A lot of the material is ideas from the abstraction project which I’ve been meaning to write up for a while, as well as material from discussions with Rohin that I’ve been meaning to write up for a while.
Two brief comments here. First, I claim that natural abstraction space is quite discrete (i.e. there usually aren’t many concepts very close to each other), though this is nonobvious and I’m not ready to write up a full explanation of the claim yet. Second, for most proxies there probably are natural abstractions closer to the proxy, because most simple proxies are really terrible—for instance, if our proxy is “things people say are ethical on twitter”, then there’s probably some sort of natural abstraction involving signalling which is closer.
Assuming we get the chance to iterate, this is the sort of thing which people hopefully solve by trying stuff and seeing what works. (Not that I give that a super-high chance of success, but it’s not out of the question.)
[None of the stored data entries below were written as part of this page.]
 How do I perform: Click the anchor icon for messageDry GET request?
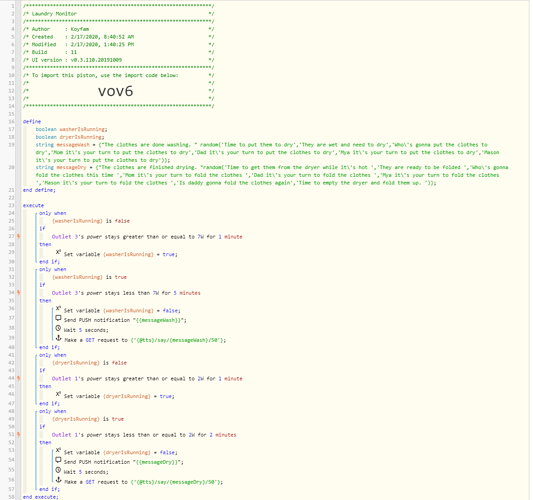click(58, 480)
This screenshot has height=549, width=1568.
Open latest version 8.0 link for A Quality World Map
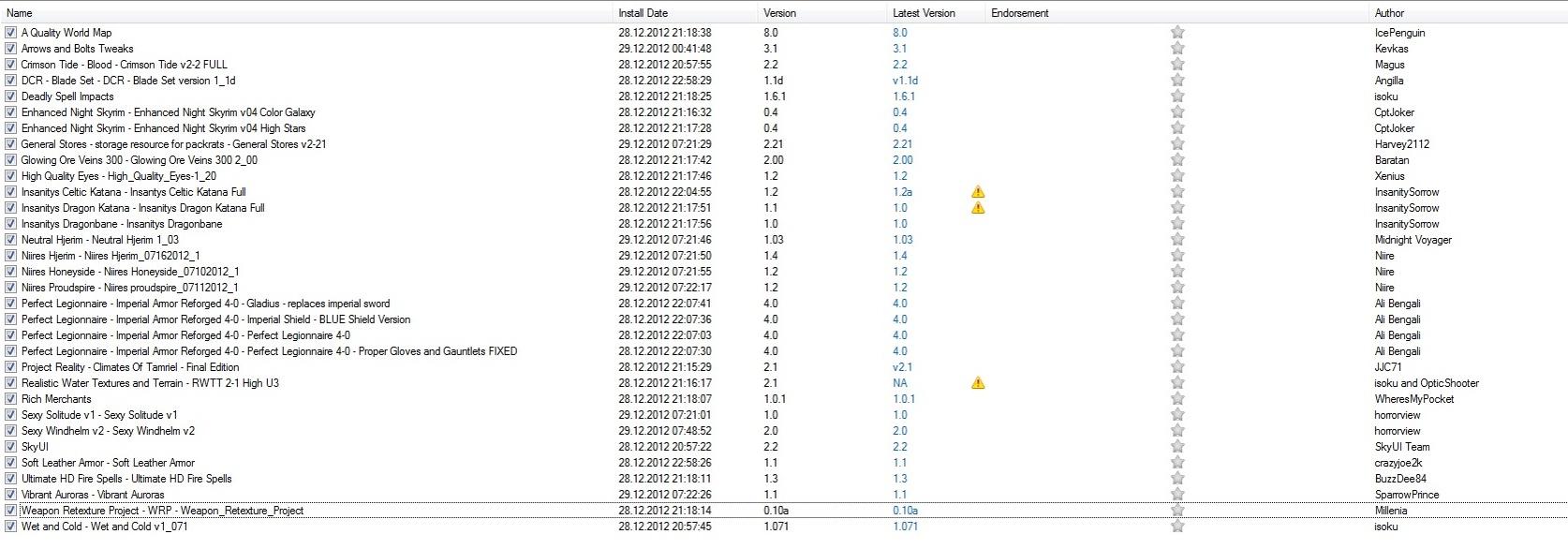pyautogui.click(x=899, y=33)
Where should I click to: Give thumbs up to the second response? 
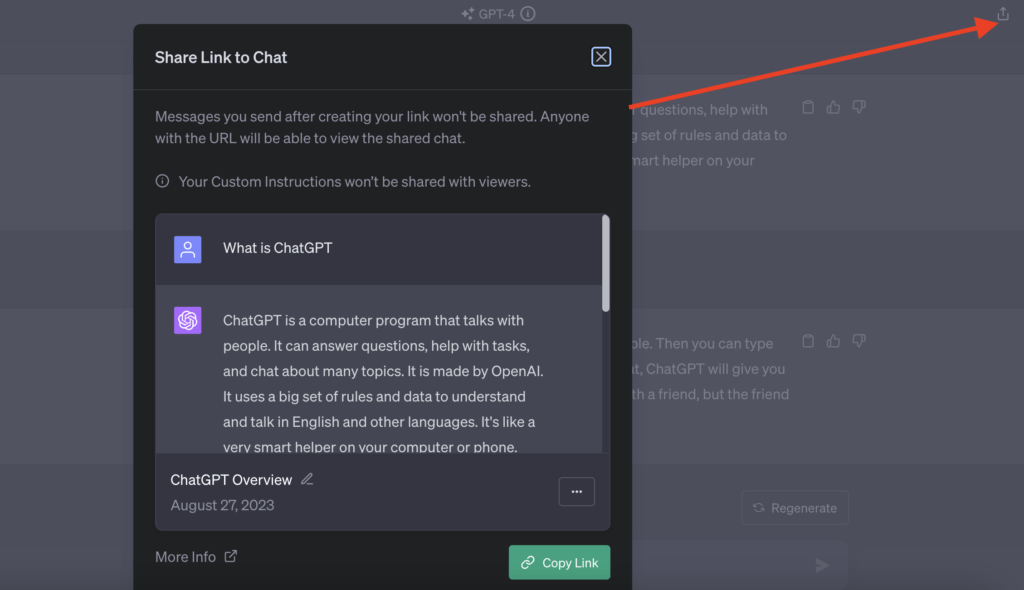pos(833,341)
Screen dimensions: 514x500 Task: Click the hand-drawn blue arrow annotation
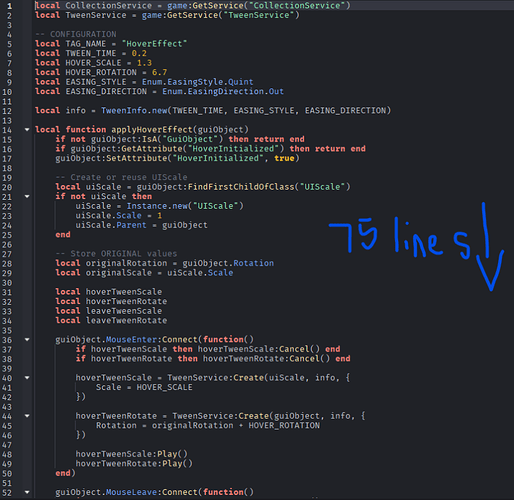[489, 247]
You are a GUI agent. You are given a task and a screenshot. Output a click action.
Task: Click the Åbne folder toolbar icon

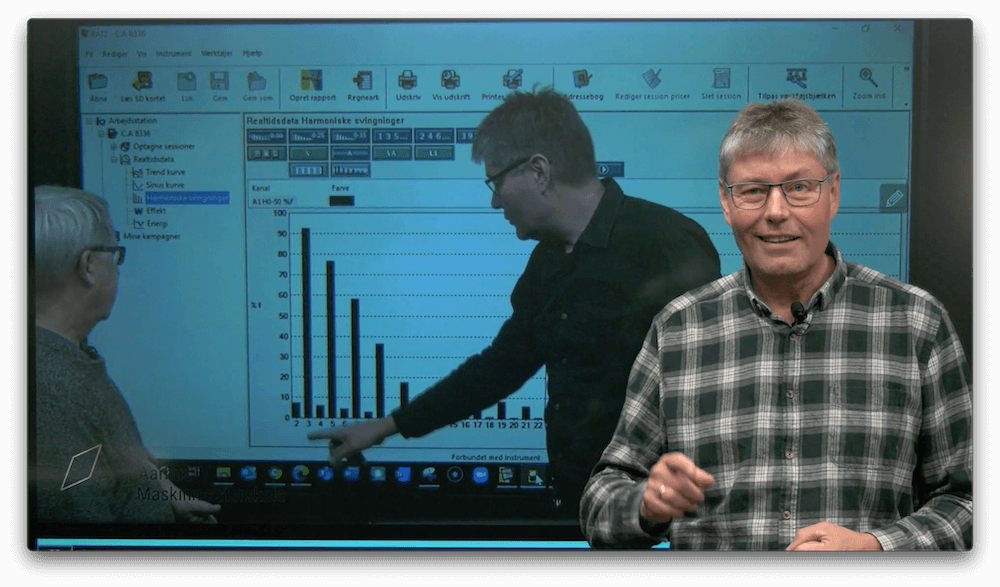pos(97,82)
Strongly agree with this, and your explanation is solid. Worth mentioning that we do have some universality results for neural nets, but it’s still the case that the neural net structure has implicit priors/biases which could make it hard to learn certain data structures. This is one of several reasons why I see “figuring out what sort-of-thing human values are” as one of the higher-expected-value subproblems on the theoretical side of alignment research.
Based off what you’ve said in the comments, I’m guessing you’d say the various forms of corrigibility are natural abstractions. Would you say we can use the strategy you outline here to get “corrigibility by default”?
Regarding iterations, the common objection is that we’re introducing optimisation pressure. So we should expect the usual alignment issues anyway. Under your theory, is this not an issue because of the sparsity of natural abstractions near human values?
I’m not sure about whether corrigibility is a natural abstraction. It’s at least plausible, and if it is, then corrigibility by default should work under basically-similar assumptions.
Basically, yes. We want the system to use its actual model of human values as a proxy for its objective, which is itself a proxy for human values. So the whole strategy will fall apart in situations where the system converges to the true optimum of its objective. But in situations where a proxy for the system’s true optimum would be used (e.g. weak optimization or insufficient data to separate proxy from true), the model of human values may be the best available proxy.